*Selected passage*:
start

So far, we have learned how to write GLSL shaders, and we have introduced abstractions to make working with them easier. What we can draw so far with OpenGL are images that can be computed in the fragment shader (Chapter 13) and colored meshes (Chapter 14 and many previous chapters).
In this chapter, we introduce a new concept: transformations. A transformation is a mathematical operation that we can apply to the geometric data (points, lines, triangles, camera positions, and so on) that make up our scene so that such data change their positions and shapes. For example, given a mesh, we can apply a transformation to change its position in the scene, rotate it to face other direction, or scale it so that it becomes 2 times or 3 times bigger. We can use transformations to change how the scene is rendered; for examples, changing the zoom level or moving the final rendering around the canvas. Transformation is a fundamental concept in computer graphics, and mastering it is a requirement for a competent graphics practitioner.
Transformation, however, is quite a complicated topic in it self. In the end, we want to cover transformations on 3D objects because WebGL is all about rendering 3D scenes. Nevertheless, such 3D transformations are quite complex by themselves. Moreover, we have not really discussed how to deal with 3D data so far besides setting the $z$-coordinates to zero so as to not worry about the third dimension like in the last chapter. So, in this chapter, we shall limit ourselves to the discussions of 2D transformations. They are much easier to deal with because they are very easy to visualize with what we have learned so far, and there are fewer types of 2D transformations we need to discuss.
Mathematically, a 2D transformation is a function that consumes a 2D point and outputs a 2D point. More formally, we say that $f$ is a 2D transformation if its maps $\Real^2$ to $\Real^2$. In other words, its signature is $$f: \Real^2 \ra \Real^2.$$ Let us look at some examples. One of the simplest transformations is the identity transformation $\mathtt{I}$, which simply outputs whatever the input is: \begin{align*} \mathtt{I}( \ve{x} ) = \ve{x} \end{align*} for every $\ve{x} \in \Real^2$. So, \begin{align*} I((0,0)) &= (0,0), & I((1,2)) &= (1,2),& I((-5,3)) &= (-5, 3), \end{align*} and so on. (To simplify the notation, we will omit double parentheses and write $f(-5, 3)$ in place of $f((-5,3))$ from now on.)

end

*Source data*:

start

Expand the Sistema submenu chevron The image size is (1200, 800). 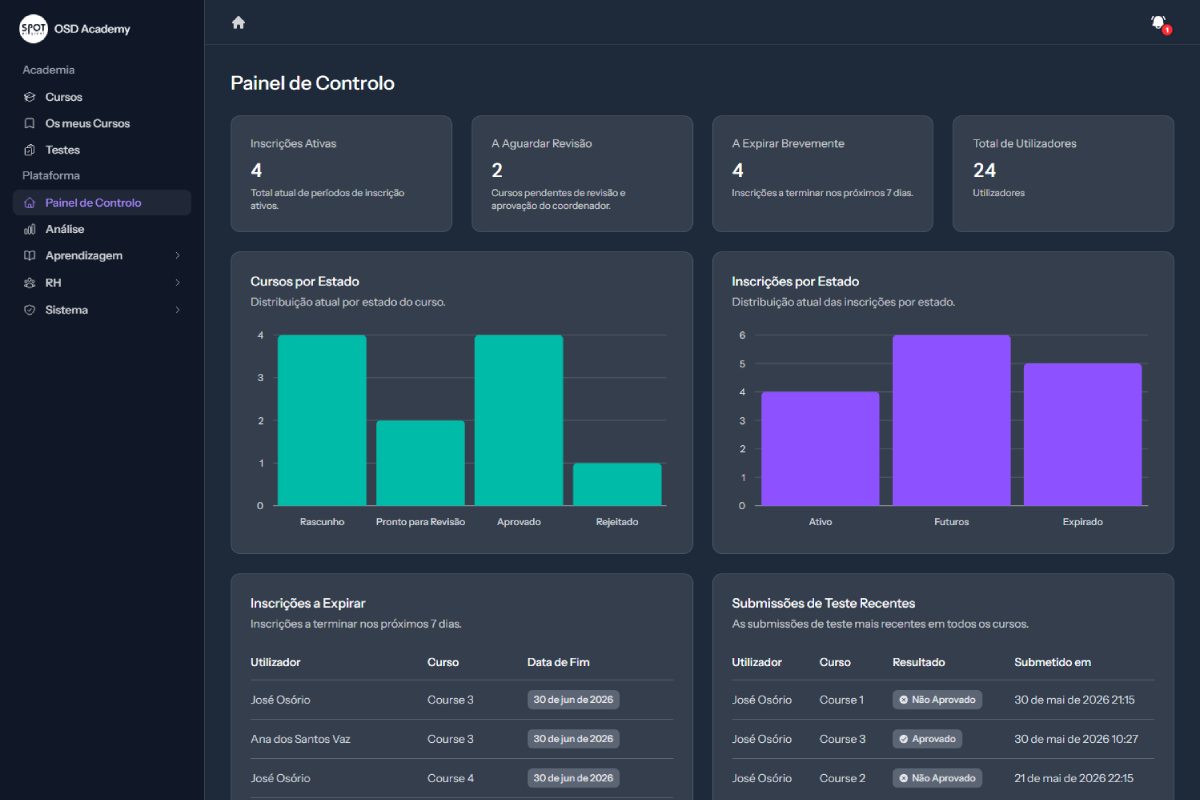[x=177, y=310]
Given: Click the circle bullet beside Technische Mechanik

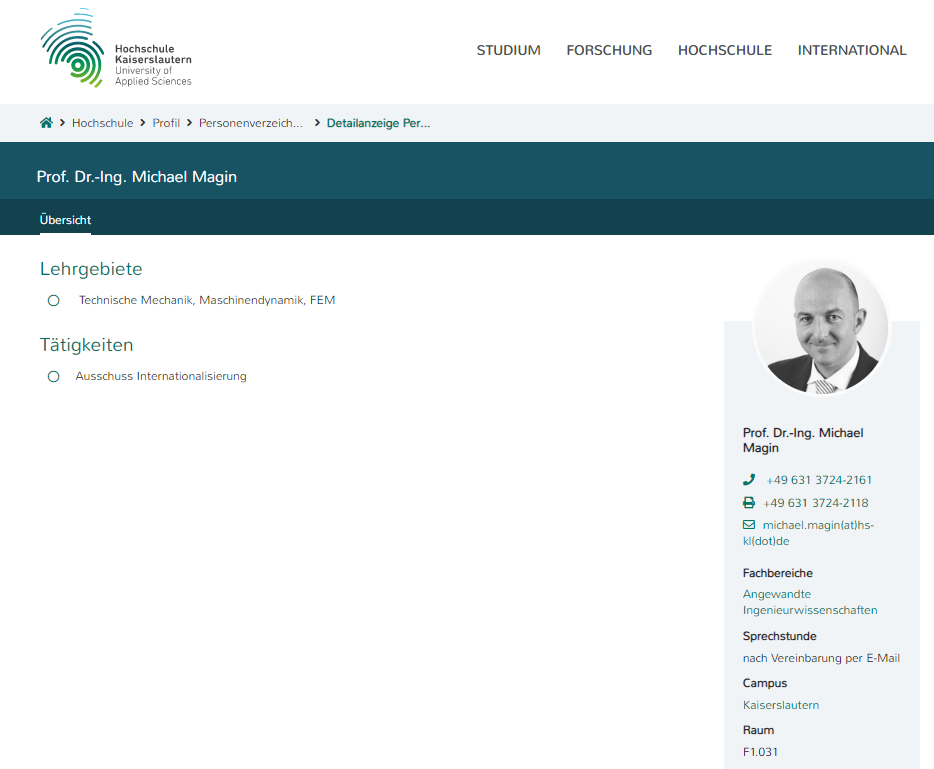Looking at the screenshot, I should (54, 300).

end

*Written tasks*:
[1] Rewrite the paragraph of the passage on transformations that begins "Transformation, however, is quite a complicated topic" as a short bulleted list that keeps its main facts.
[2] Answer these questions using the passage on transformations:
(a) Which chapter covered images that can be computed in the fragment shader?
(b) By what amounts does the example say a mesh could be scaled to become bigger?
(c) What does the identity transformation output?
[3] Reproduce the passage on transformations word for word, starting at "Transformation, however, is" and ending at "need to discuss.".

*Worked solutions*:
[1]
- Transformation is a complicated topic on its own.
- The eventual goal is 3D transformations, since WebGL is about rendering 3D scenes, but those are quite complex.
- So far, 3D data has only been handled by setting z-coordinates to zero, as in the last chapter.
- This chapter therefore covers only 2D transformations. They are easier because they are simple to visualize with what has been learned so far, and there are fewer types to discuss.

[2]
(a) Chapter 13.
(b) 2 times or 3 times bigger.
(c) It outputs whatever its input is.

[3]
Transformation, however, is quite a complicated topic in it self. In the end, we want to cover transformations on 3D objects because WebGL is all about rendering 3D scenes. Nevertheless, such 3D transformations are quite complex by themselves. Moreover, we have not really discussed how to deal with 3D data so far besides setting the $z$-coordinates to zero so as to not worry about the third dimension like in the last chapter. So, in this chapter, we shall limit ourselves to the discussions of 2D transformations. They are much easier to deal with because they are very easy to visualize with what we have learned so far, and there are fewer types of 2D transformations we need to discuss.